Sunday, 21 July 2013

BT1306 Answers

Stables at Carnsalloch

Sadly after neglect, vandalism and a fire the house and stables at Carnsalloch have fallen into disrepair.

Stables Description

Classical, square-plan stablecourt with single storey ranges wrapped around massive central taller block. Squared red rubble with polished dressings and margins. Each elevation has a pedimented central gateway rising above eaves level, with round-arched opening reaching into open pediment, and keystoned Diocletian window (louvered inner, blind outer lights) on inner tower above. Some altered openings at ground level; 12-pane sashes flanking blocked opening of gate on south elevation: irregularly arranged openings to other elevations. Eaves cornices; piended slate roofs, apex roof light above tower. Tower may originally have had a cupola (Historic Scotland)

Aerial view of Carnsalloch

Historical information about Carnsalloch - A Cairn of willows or shallows

A groat of Henry VIIl's second coinage—in fair
condition—has been found in the grounds of Carnsalloch House.

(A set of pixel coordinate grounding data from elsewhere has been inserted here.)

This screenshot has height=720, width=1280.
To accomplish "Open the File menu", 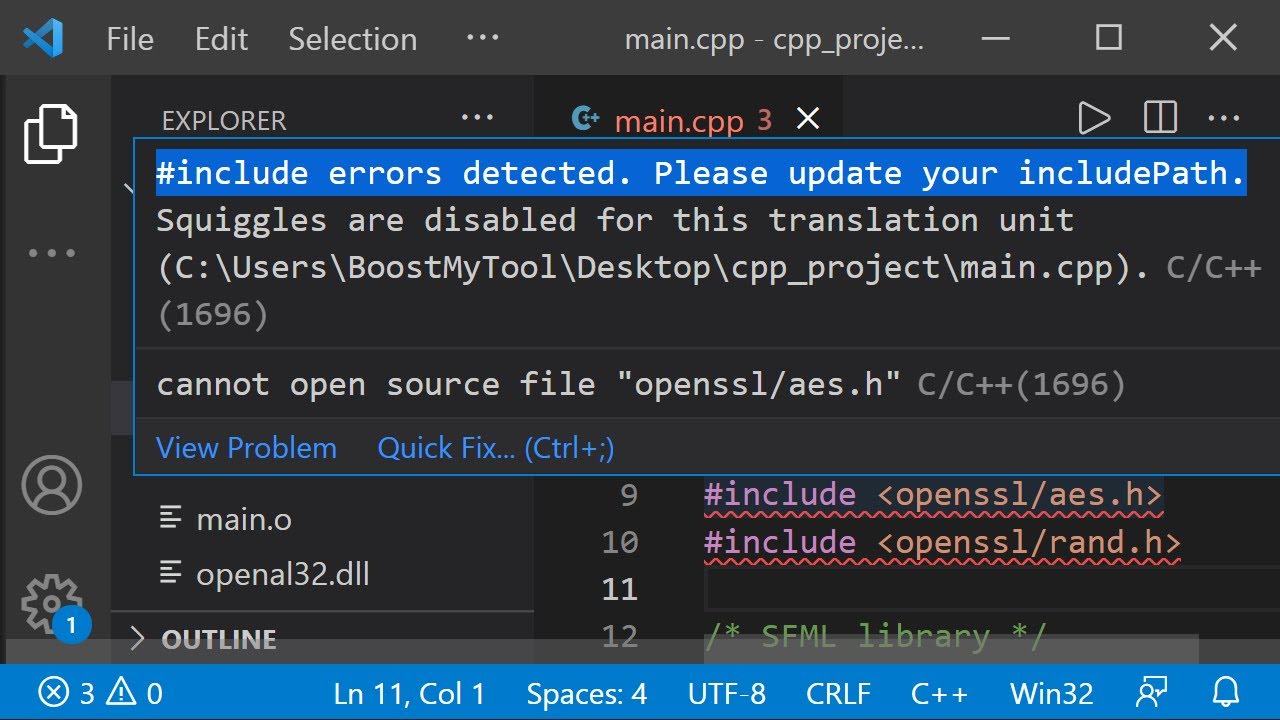I will point(130,39).
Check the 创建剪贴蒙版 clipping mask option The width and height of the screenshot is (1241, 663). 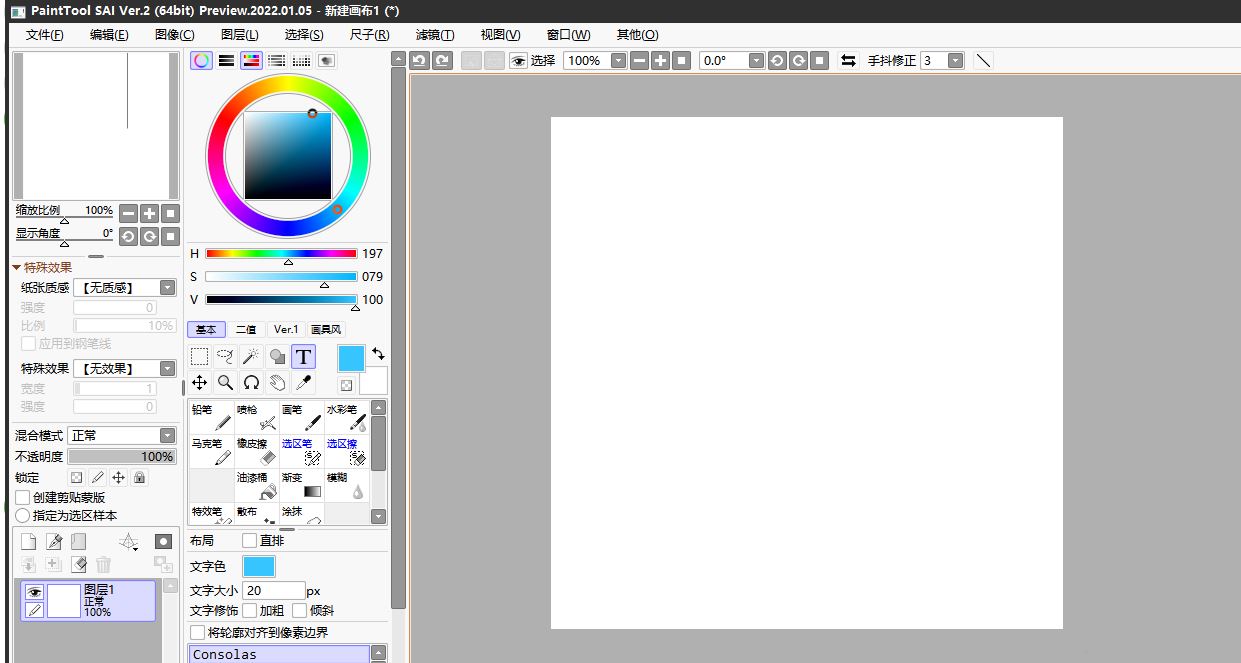(x=23, y=497)
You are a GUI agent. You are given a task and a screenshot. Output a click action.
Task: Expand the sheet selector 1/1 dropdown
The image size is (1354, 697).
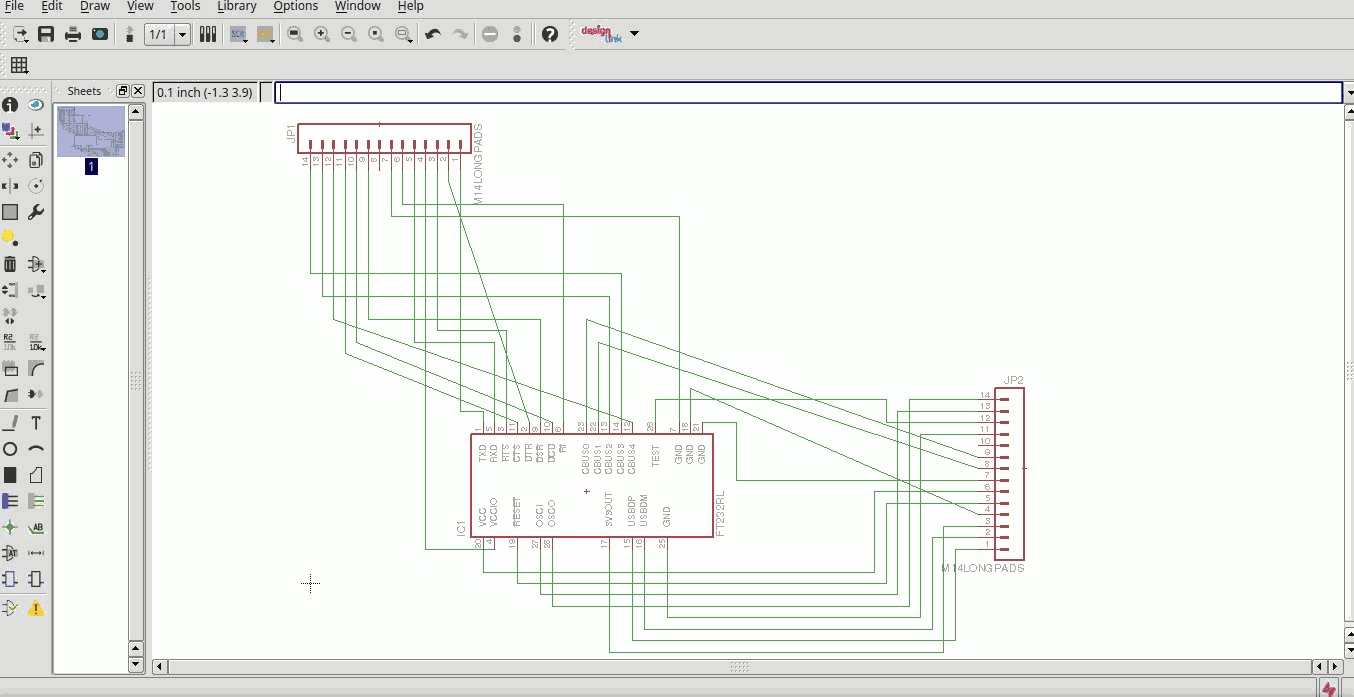183,34
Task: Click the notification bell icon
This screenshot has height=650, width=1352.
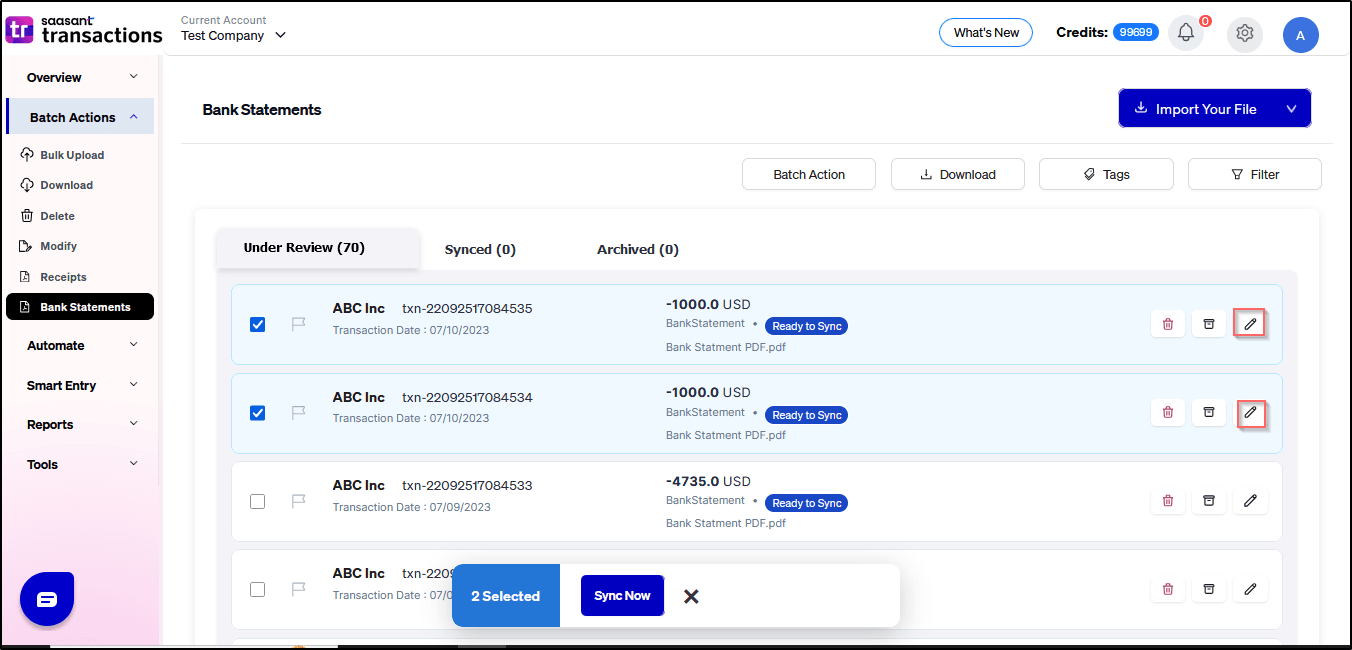Action: [1186, 33]
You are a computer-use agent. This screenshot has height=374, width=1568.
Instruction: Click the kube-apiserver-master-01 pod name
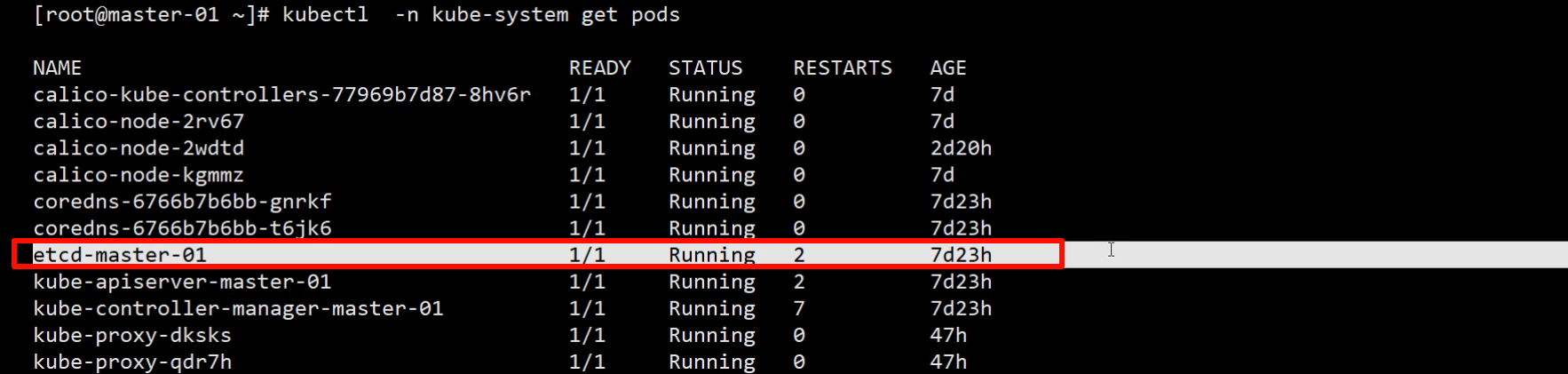[182, 282]
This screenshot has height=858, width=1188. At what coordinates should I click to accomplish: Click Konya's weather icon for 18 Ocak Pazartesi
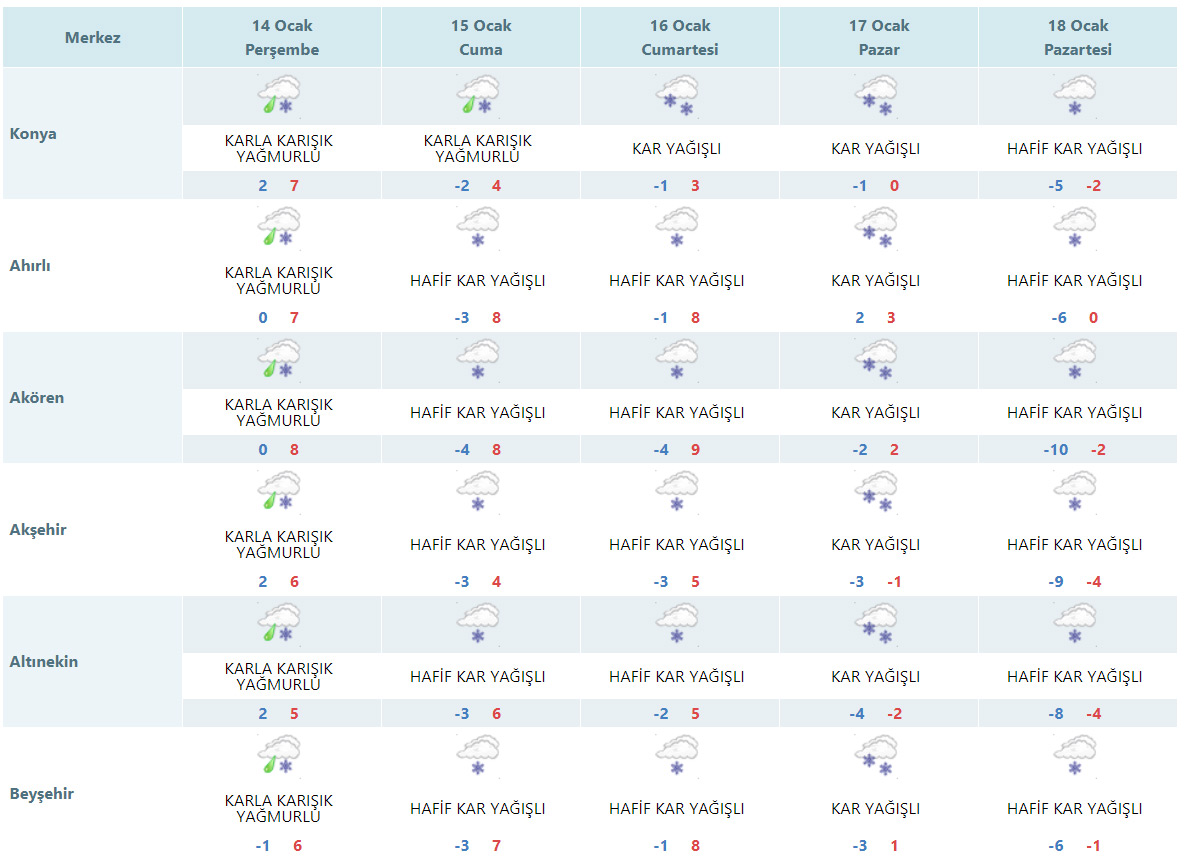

1550 the land was in possession of Robert Maxwell who gave it to son Homer Maxwell of Dalscone. Remained with the Maxwells until sold to Alexander Johnston around 1750.

Built for Alexander Johnstone of Carnsalloch. He is
described in the sasines as a chemist in London, so it may
be that a London architect was employed, and perhaps Isaac
Ware, whose 1756 publication included design of a "House built
for Alexander Johnstone, Esq, in Scotland" (a more expensive
scheme which was probably never done) (see H Colvin,

The Architect? Possibly Isaac Ware
Isaac Ware architect
Alexander Johnston had a son, also named Alexander.
Sir Alexander Johnston 1775-1849

Johnston was born in Carnsalloch, Dumfriesshire in Scotland to Samuel Johnston and Hester Napier, daughter of Francis Napier, 6th Lord Napier. Johnston moved with his family when his father obtained a posting in Madras in 1781.

Colonial career

Johnston's family returned to UK in 1792 and then accepted a post as Advocate General in Celyon in 1799.
Johnston retired in 1817 and return to UK in 1819.
He learned the Tamil, Telugu, and Hindustani languages.


After retirement Johnston founded the Royal Asiatic Society died in London in 1849.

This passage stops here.